Liesel: A Probabilistic Programming Framework#

Welcome to the API documentation of Liesel, a probabilistic programming framework with a focus on semi-parametric regression. It includes:

  • Liesel, a library to express statistical models as Probabilistic Graphical Models (PGMs). Through the PGM representation, the user can build and update models in a natural way.

  • Goose, a library to build custom MCMC algorithms with several parameter blocks and MCMC kernels such as the No U-Turn Sampler (NUTS), the Iteratively Weighted Least Squares (IWLS) sampler, or different Gibbs samplers. Goose also takes care of the MCMC bookkeeping and the chain post-processing.

  • RLiesel, an R interface for Liesel which assists the user with the configuration of semi-parametric regression models such as Generalized Additive Models for Location, Scale and Shape (GAMLSS) with different response distributions, spline-based smooth terms and shrinkage priors.

The name “Liesel” is an homage to the Gänseliesel fountain, landmark of Liesel’s birth city Göttingen.

Installation#

You can install Liesel via pip:

$ pip install liesel

If you want to work with the latest development version of Liesel or use PyGraphviz for prettier plots of the model graphs, see the README in the main repository.

Now you can get started. Throughout this documentation, we import Liesel as follows:

import liesel.model as lsl
import liesel.goose as gs

We also commonly use the following imports:

import jax
import jax.numpy as jnp
import numpy as np
import tensorflow_probability.substrates.jax.distributions as tfd

We provide overviews of the most important building blocks provided by liesel.model and liesel.goose in Model Building (liesel.model) and MCMC Sampling (liesel.goose), respectively.

Tutorials#

To start working with Liesel, our tutorials might come in handy, starting with a tutorial on linear regression. An overview of our tutorials can be found here: Liesel tutorials.

Further Reading#

For a scientific discussion of the software, see our paper on arXiv.

Acknowledgements#

Liesel is being developed by Paul Wiemann and Hannes Riebl at the University of Göttingen with support from Thomas Kneib. Important contributions were made by Joel Beck, Alex Afanasev, Gianmarco Callegher and Johannes Brachem. We are grateful to the German Research Foundation (DFG) for funding the development through grant 443179956.

University of Göttingen Funded by DFG

API Reference#

model

Liesel modeling framework.

goose

Goose MCMC framework.

contrib

Additional functionality that does not belong to the core of the Liesel framework.

distributions

Extra distributions for JAX-TFP.

bijectors

Extra bijectors for JAX-TFP.

experimental

Experimental Liesel add-ons.

Effort-Based Versioning#

Starting with v0.4.0, we will be using effort-based versioning. See the EffVer documentation at https://jacobtomlinson.dev/effver/

The JAX developers provide a wonderful summary: https://docs.jax.dev/en/latest/jep/25516-effver.html

The following description is almost entirely quoted from the linked JAX page, but it describes what we intend with effort-based versioning perfectly.

Effort-based versioning is a three-number versioning system, similar to the better-known semantic versioning (SemVer: https://semver.org/).
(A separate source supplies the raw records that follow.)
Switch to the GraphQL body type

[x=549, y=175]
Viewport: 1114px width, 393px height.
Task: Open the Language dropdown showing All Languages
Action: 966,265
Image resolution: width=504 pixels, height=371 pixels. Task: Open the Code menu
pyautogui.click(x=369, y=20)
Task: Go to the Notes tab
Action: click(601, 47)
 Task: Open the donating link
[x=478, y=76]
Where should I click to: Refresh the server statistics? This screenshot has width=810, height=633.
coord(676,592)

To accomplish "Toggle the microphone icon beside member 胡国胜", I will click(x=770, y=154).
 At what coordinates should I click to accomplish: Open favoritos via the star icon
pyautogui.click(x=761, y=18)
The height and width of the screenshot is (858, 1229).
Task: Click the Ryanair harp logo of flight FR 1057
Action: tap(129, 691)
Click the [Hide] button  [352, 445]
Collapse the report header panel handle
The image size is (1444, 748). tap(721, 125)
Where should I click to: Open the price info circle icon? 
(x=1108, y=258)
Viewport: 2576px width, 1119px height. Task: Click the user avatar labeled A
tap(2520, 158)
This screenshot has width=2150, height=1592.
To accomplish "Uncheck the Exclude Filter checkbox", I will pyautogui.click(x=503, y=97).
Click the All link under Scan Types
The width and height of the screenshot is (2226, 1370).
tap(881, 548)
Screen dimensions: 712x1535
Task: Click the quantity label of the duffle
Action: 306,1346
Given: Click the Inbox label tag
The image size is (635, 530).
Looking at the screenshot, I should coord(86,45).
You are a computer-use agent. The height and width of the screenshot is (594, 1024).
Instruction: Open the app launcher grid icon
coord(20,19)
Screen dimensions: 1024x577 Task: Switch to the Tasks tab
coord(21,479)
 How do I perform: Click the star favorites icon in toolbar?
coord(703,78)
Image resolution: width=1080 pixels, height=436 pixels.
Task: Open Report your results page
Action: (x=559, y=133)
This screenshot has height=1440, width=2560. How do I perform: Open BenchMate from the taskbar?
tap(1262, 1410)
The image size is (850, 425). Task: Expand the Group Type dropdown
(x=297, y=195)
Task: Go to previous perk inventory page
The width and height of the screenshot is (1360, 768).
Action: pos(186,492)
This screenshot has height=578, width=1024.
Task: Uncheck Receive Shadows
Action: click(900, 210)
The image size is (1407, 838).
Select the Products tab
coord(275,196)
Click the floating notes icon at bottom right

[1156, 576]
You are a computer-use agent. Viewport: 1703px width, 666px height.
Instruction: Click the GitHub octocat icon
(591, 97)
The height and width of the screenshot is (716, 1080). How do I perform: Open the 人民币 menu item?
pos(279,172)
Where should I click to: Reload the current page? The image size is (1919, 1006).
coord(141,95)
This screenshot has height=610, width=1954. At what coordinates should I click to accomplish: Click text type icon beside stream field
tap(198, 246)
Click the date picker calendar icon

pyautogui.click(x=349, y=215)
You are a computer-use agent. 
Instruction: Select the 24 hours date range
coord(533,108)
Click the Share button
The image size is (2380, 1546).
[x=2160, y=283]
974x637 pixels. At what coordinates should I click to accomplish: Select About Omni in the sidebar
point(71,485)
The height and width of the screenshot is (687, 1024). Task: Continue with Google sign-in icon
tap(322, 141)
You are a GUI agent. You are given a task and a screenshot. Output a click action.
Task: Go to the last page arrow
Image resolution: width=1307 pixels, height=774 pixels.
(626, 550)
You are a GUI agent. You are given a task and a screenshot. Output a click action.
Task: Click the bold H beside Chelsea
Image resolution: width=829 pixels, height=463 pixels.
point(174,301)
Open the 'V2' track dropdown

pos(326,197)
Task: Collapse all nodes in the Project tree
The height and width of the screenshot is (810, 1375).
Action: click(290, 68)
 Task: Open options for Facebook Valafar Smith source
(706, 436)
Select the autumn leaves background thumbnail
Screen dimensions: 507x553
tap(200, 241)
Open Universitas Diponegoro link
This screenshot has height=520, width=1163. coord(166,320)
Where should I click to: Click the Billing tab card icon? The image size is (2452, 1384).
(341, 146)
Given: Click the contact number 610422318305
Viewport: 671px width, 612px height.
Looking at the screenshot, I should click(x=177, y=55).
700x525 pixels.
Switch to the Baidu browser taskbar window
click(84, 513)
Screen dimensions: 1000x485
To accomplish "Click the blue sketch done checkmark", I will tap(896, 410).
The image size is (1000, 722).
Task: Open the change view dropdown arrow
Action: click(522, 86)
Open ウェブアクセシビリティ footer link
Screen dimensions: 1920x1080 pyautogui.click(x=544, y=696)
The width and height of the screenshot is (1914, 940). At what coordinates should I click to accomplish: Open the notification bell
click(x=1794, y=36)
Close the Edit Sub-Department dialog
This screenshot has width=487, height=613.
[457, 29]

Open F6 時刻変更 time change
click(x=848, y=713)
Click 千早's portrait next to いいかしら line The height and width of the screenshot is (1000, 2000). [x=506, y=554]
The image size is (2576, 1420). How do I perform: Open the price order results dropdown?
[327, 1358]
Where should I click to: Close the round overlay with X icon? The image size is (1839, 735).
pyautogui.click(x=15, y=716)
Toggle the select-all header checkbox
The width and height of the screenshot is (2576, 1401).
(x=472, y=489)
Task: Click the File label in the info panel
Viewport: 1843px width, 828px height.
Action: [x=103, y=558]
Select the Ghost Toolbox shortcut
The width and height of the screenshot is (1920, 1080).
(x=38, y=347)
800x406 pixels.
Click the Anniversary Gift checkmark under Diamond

It uses a three-number format: MACRO.MESO.MICRO, where version numbers are incremented based on the expected effort required to adapt to the change.

As an example, consider software with current version 2.3.4:

  1. Increasing the micro version (i.e. releasing 2.3.5) signals to users that little to no effort is necessary on their part to adapt to the changes.

  2. Increasing the meso version (i.e. releasing 2.4.0) signals to users that some small effort will be required for existing code to work with the changes.

  3. Increasing the macro version (i.e. releasing 3.0.0) signals to users that significant effort may be required to update to the changes.

In some ways, this captures the essence of more commonly-used semantic versioning, but avoids phrasing in terms of compatibility guarantees that are hard to meet in practice.

Zero Version#

In addition, EffVer gives special meaning to the zero version. Early releases of software are often versioned 0.X.Y, and in this case:

  • X has the characteristics of the macro version.

  • Y has the characteristics of the meso version.

Liesel has been in a zero-version state since its initial release, and EffVer’s zero-version case is a good post-facto description of the implicit intent behind Liesel’s releases to date.

In EffVer, bumping from 0.X.Y to version 1.0.0 is recommended when a certain level of stability has been reached in practice: If you end up on a version like 0.9.x for many months, it is a good signal that things are pretty stable and that it’s time to switch to a 1.0.0 release.